(Collected data entries)
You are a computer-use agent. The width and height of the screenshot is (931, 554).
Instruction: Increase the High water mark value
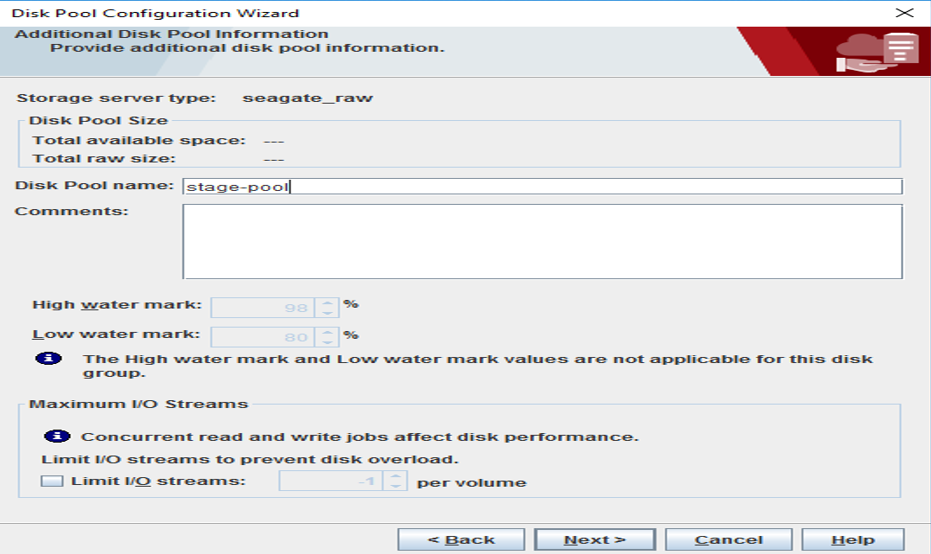click(x=328, y=301)
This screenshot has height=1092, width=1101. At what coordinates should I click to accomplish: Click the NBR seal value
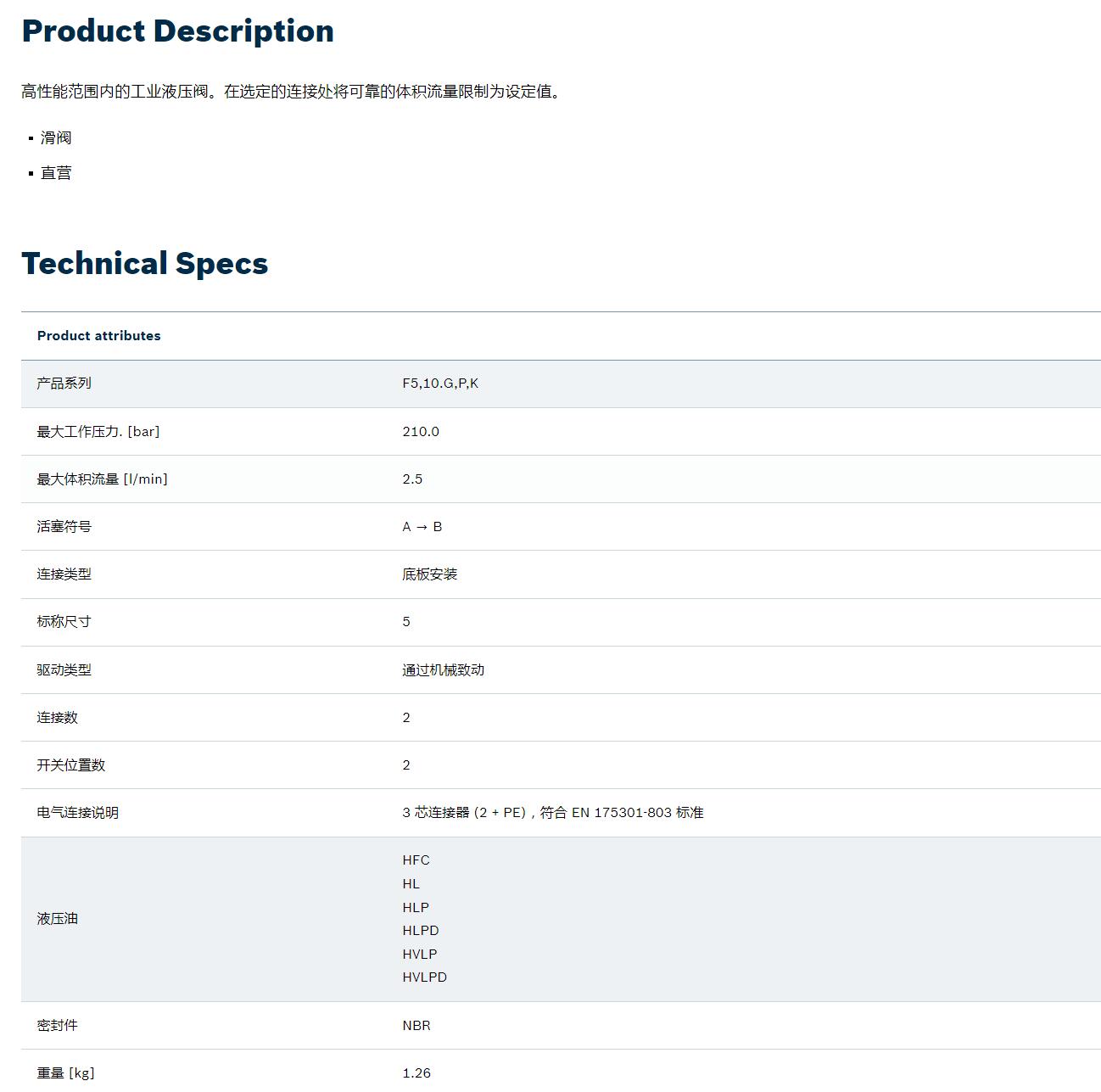(x=416, y=1026)
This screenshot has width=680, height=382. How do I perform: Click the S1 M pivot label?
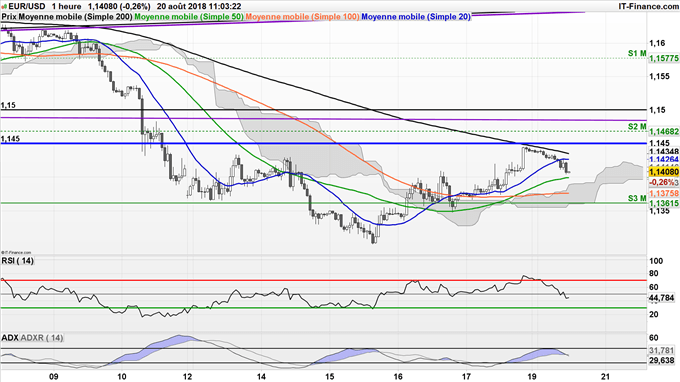coord(637,53)
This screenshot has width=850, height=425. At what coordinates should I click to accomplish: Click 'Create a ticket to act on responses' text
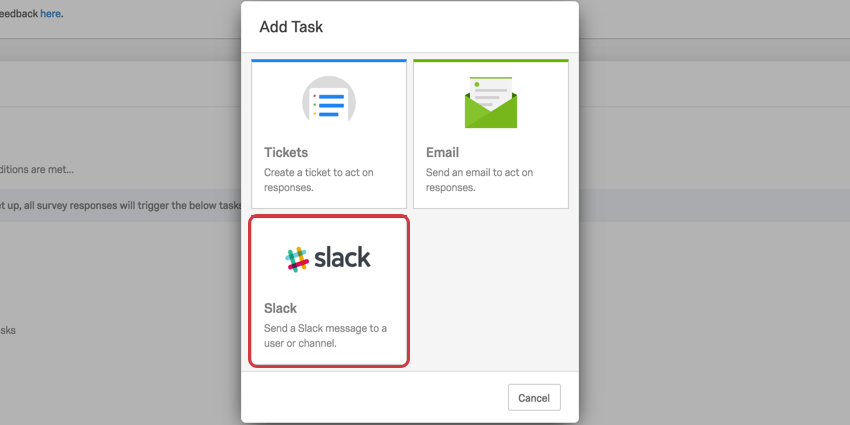[319, 180]
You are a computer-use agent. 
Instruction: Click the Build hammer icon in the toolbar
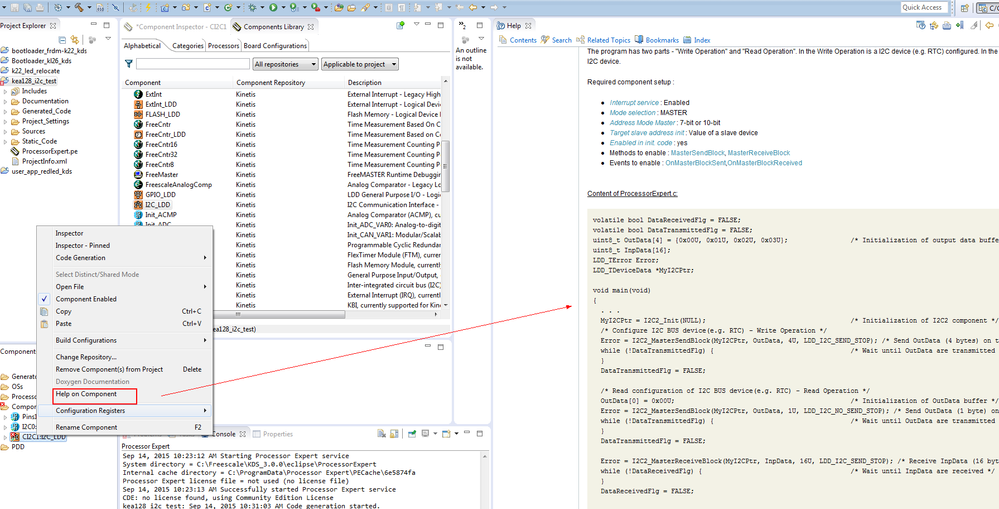(79, 7)
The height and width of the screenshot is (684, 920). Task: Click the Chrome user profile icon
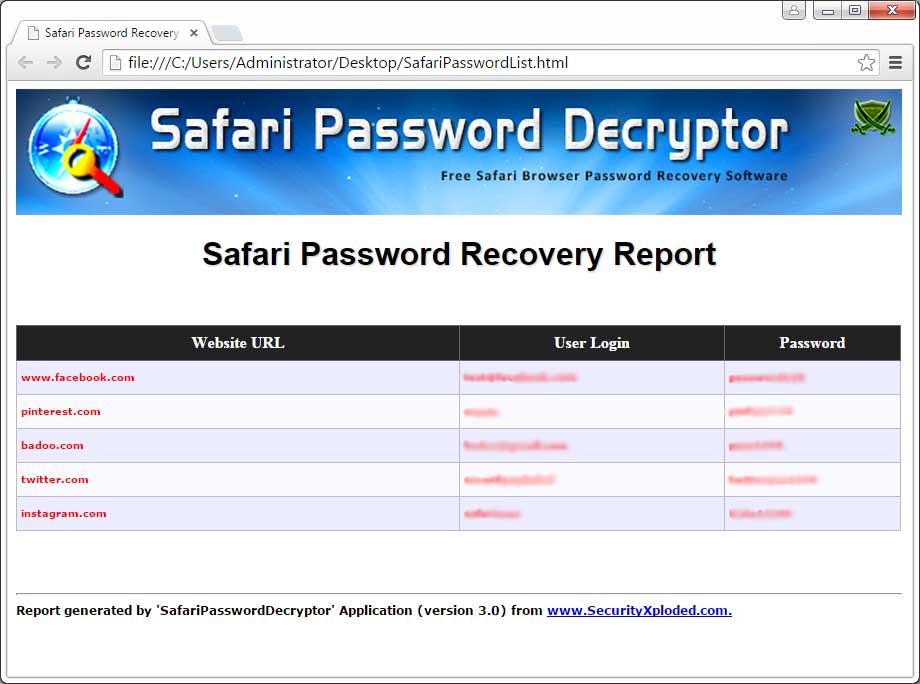[794, 10]
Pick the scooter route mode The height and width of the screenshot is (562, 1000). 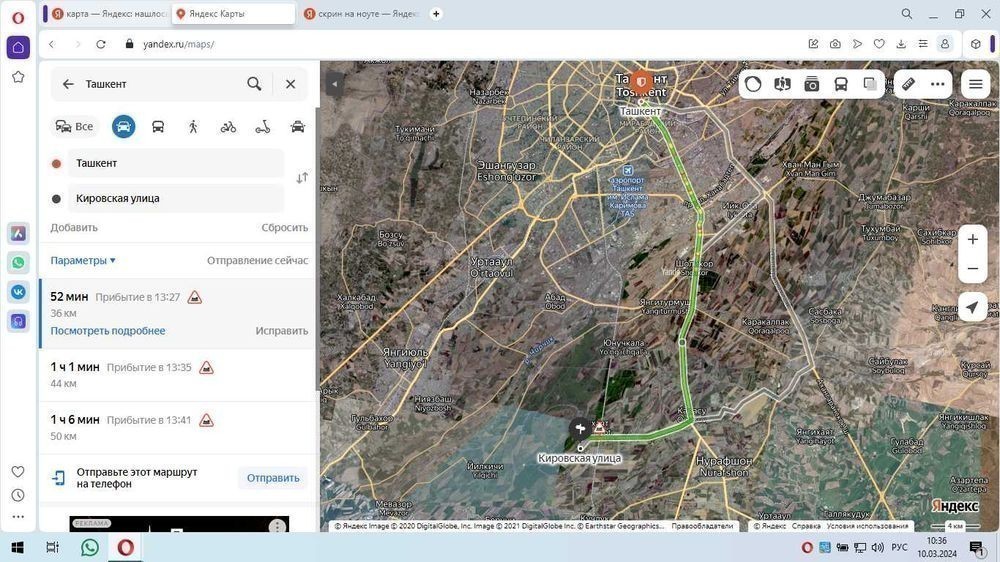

What is required: Among the entries above, tally each line with the string "computer" and state that figure only.

Task output: 2